[Stored items from a collection]
-=-=-=-=-

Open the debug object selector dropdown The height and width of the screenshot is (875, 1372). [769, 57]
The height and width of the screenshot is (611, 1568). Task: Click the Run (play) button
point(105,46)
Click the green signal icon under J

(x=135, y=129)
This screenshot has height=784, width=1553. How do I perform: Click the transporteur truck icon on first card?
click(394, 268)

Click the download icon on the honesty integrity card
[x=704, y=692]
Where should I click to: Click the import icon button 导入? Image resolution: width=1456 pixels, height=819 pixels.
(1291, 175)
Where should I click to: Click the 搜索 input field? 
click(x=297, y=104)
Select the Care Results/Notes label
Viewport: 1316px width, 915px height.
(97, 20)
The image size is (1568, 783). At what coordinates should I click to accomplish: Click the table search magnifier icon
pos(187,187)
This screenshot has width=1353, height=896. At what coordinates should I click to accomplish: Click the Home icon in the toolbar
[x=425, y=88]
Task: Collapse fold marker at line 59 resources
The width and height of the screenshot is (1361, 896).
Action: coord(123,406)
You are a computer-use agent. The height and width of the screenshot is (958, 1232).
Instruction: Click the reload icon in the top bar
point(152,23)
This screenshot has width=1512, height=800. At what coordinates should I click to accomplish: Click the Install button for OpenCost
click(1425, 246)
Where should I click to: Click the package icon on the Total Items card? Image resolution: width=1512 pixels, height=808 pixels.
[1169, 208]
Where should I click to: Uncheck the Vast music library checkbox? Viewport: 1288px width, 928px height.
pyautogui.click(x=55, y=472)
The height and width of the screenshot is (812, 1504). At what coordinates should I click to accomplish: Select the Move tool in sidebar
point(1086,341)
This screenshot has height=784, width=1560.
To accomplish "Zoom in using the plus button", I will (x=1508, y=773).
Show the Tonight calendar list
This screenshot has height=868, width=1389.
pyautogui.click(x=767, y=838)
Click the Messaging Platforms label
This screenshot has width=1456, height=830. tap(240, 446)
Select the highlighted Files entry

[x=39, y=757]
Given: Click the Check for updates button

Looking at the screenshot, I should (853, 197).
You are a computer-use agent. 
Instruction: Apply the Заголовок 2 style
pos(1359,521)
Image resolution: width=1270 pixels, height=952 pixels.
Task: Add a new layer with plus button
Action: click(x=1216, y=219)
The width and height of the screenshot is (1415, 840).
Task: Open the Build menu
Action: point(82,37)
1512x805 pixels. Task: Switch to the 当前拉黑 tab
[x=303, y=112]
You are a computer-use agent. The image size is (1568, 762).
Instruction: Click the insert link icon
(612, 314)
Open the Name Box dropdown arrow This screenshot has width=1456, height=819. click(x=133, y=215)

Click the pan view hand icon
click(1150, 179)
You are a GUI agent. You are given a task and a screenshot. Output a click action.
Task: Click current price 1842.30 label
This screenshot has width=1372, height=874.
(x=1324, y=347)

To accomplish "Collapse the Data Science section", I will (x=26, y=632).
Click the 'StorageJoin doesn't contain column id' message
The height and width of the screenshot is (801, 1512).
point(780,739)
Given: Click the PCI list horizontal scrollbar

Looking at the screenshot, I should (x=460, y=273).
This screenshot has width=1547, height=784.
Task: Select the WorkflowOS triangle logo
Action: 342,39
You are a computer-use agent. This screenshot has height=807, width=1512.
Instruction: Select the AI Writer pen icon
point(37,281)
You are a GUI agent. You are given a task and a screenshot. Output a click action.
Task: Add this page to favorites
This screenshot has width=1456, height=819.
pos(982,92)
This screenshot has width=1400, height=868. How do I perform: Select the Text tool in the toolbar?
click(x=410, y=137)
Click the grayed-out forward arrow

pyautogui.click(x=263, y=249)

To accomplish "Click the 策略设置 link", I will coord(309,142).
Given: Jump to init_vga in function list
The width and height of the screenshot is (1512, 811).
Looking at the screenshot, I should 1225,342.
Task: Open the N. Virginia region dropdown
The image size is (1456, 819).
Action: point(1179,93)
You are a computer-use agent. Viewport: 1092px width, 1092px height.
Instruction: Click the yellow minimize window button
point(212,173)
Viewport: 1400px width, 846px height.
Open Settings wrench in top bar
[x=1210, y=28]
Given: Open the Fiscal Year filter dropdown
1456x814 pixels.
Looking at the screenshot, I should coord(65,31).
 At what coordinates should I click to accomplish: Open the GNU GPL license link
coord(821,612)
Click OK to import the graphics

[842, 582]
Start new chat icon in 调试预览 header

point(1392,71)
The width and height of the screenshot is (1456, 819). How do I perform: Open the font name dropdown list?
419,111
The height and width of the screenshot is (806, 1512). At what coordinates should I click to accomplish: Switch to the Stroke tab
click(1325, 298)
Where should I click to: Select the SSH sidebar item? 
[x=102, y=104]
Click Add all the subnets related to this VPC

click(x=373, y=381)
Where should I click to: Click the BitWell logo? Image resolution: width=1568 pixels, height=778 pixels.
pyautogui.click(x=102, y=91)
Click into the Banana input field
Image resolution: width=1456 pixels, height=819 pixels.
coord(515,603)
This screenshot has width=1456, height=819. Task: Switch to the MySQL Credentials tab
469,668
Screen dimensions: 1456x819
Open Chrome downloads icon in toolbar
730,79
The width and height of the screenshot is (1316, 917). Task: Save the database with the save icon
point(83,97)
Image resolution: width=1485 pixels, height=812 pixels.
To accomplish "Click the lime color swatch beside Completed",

-=-=-=-=-

Your reply must be the entries above, returned word for word.

## Solution for this exercise
Open the debug object selector dropdown The height and width of the screenshot is (875, 1372). [769, 57]
The height and width of the screenshot is (611, 1568). Task: Click the Run (play) button
point(105,46)
Click the green signal icon under J

(x=135, y=129)
This screenshot has height=784, width=1553. How do I perform: Click the transporteur truck icon on first card?
click(394, 268)

Click the download icon on the honesty integrity card
[x=704, y=692]
Where should I click to: Click the import icon button 导入? Image resolution: width=1456 pixels, height=819 pixels.
(1291, 175)
Where should I click to: Click the 搜索 input field? 
click(x=297, y=104)
Select the Care Results/Notes label
Viewport: 1316px width, 915px height.
(97, 20)
The image size is (1568, 783). At what coordinates should I click to accomplish: Click the table search magnifier icon
pos(187,187)
This screenshot has width=1353, height=896. At what coordinates should I click to accomplish: Click the Home icon in the toolbar
[x=425, y=88]
Task: Collapse fold marker at line 59 resources
The width and height of the screenshot is (1361, 896).
Action: coord(123,406)
You are a computer-use agent. The height and width of the screenshot is (958, 1232).
Instruction: Click the reload icon in the top bar
point(152,23)
This screenshot has width=1512, height=800. At what coordinates should I click to accomplish: Click the Install button for OpenCost
click(1425, 246)
Where should I click to: Click the package icon on the Total Items card? Image resolution: width=1512 pixels, height=808 pixels.
[1169, 208]
Where should I click to: Uncheck the Vast music library checkbox? Viewport: 1288px width, 928px height.
pyautogui.click(x=55, y=472)
The height and width of the screenshot is (812, 1504). At what coordinates should I click to accomplish: Select the Move tool in sidebar
point(1086,341)
This screenshot has height=784, width=1560.
To accomplish "Zoom in using the plus button", I will (x=1508, y=773).
Show the Tonight calendar list
This screenshot has height=868, width=1389.
pyautogui.click(x=767, y=838)
Click the Messaging Platforms label
This screenshot has width=1456, height=830. tap(240, 446)
Select the highlighted Files entry

[x=39, y=757]
Given: Click the Check for updates button

Looking at the screenshot, I should (853, 197).
You are a computer-use agent. 
Instruction: Apply the Заголовок 2 style
pos(1359,521)
Image resolution: width=1270 pixels, height=952 pixels.
Task: Add a new layer with plus button
Action: click(x=1216, y=219)
The width and height of the screenshot is (1415, 840).
Task: Open the Build menu
Action: point(82,37)
1512x805 pixels. Task: Switch to the 当前拉黑 tab
[x=303, y=112]
You are a computer-use agent. The image size is (1568, 762).
Instruction: Click the insert link icon
(612, 314)
Open the Name Box dropdown arrow This screenshot has width=1456, height=819. click(x=133, y=215)

Click the pan view hand icon
click(1150, 179)
You are a GUI agent. You are given a task and a screenshot. Output a click action.
Task: Click current price 1842.30 label
This screenshot has width=1372, height=874.
(x=1324, y=347)

To accomplish "Collapse the Data Science section", I will (x=26, y=632).
Click the 'StorageJoin doesn't contain column id' message
The height and width of the screenshot is (801, 1512).
point(780,739)
Given: Click the PCI list horizontal scrollbar

Looking at the screenshot, I should (x=460, y=273).
This screenshot has width=1547, height=784.
Task: Select the WorkflowOS triangle logo
Action: 342,39
You are a computer-use agent. This screenshot has height=807, width=1512.
Instruction: Select the AI Writer pen icon
point(37,281)
You are a GUI agent. You are given a task and a screenshot. Output a click action.
Task: Add this page to favorites
This screenshot has width=1456, height=819.
pos(982,92)
This screenshot has width=1400, height=868. How do I perform: Select the Text tool in the toolbar?
click(x=410, y=137)
Click the grayed-out forward arrow

pyautogui.click(x=263, y=249)

To accomplish "Click the 策略设置 link", I will coord(309,142).
Given: Jump to init_vga in function list
The width and height of the screenshot is (1512, 811).
Looking at the screenshot, I should 1225,342.
Task: Open the N. Virginia region dropdown
The image size is (1456, 819).
Action: point(1179,93)
You are a computer-use agent. Viewport: 1092px width, 1092px height.
Instruction: Click the yellow minimize window button
point(212,173)
Viewport: 1400px width, 846px height.
Open Settings wrench in top bar
[x=1210, y=28]
Given: Open the Fiscal Year filter dropdown
1456x814 pixels.
Looking at the screenshot, I should coord(65,31).
 At what coordinates should I click to accomplish: Open the GNU GPL license link
coord(821,612)
Click OK to import the graphics

[842, 582]
Start new chat icon in 调试预览 header

point(1392,71)
The width and height of the screenshot is (1456, 819). How do I perform: Open the font name dropdown list?
419,111
The height and width of the screenshot is (806, 1512). At what coordinates should I click to accomplish: Switch to the Stroke tab
click(1325, 298)
Where should I click to: Select the SSH sidebar item? 
[x=102, y=104]
Click Add all the subnets related to this VPC

click(x=373, y=381)
Where should I click to: Click the BitWell logo? Image resolution: width=1568 pixels, height=778 pixels.
pyautogui.click(x=102, y=91)
Click into the Banana input field
Image resolution: width=1456 pixels, height=819 pixels.
coord(515,603)
This screenshot has width=1456, height=819. Task: Switch to the MySQL Credentials tab
469,668
Screen dimensions: 1456x819
Open Chrome downloads icon in toolbar
730,79
The width and height of the screenshot is (1316, 917). Task: Save the database with the save icon
point(83,97)
Image resolution: width=1485 pixels, height=812 pixels.
To accomplish "Click the lime color swatch beside Completed",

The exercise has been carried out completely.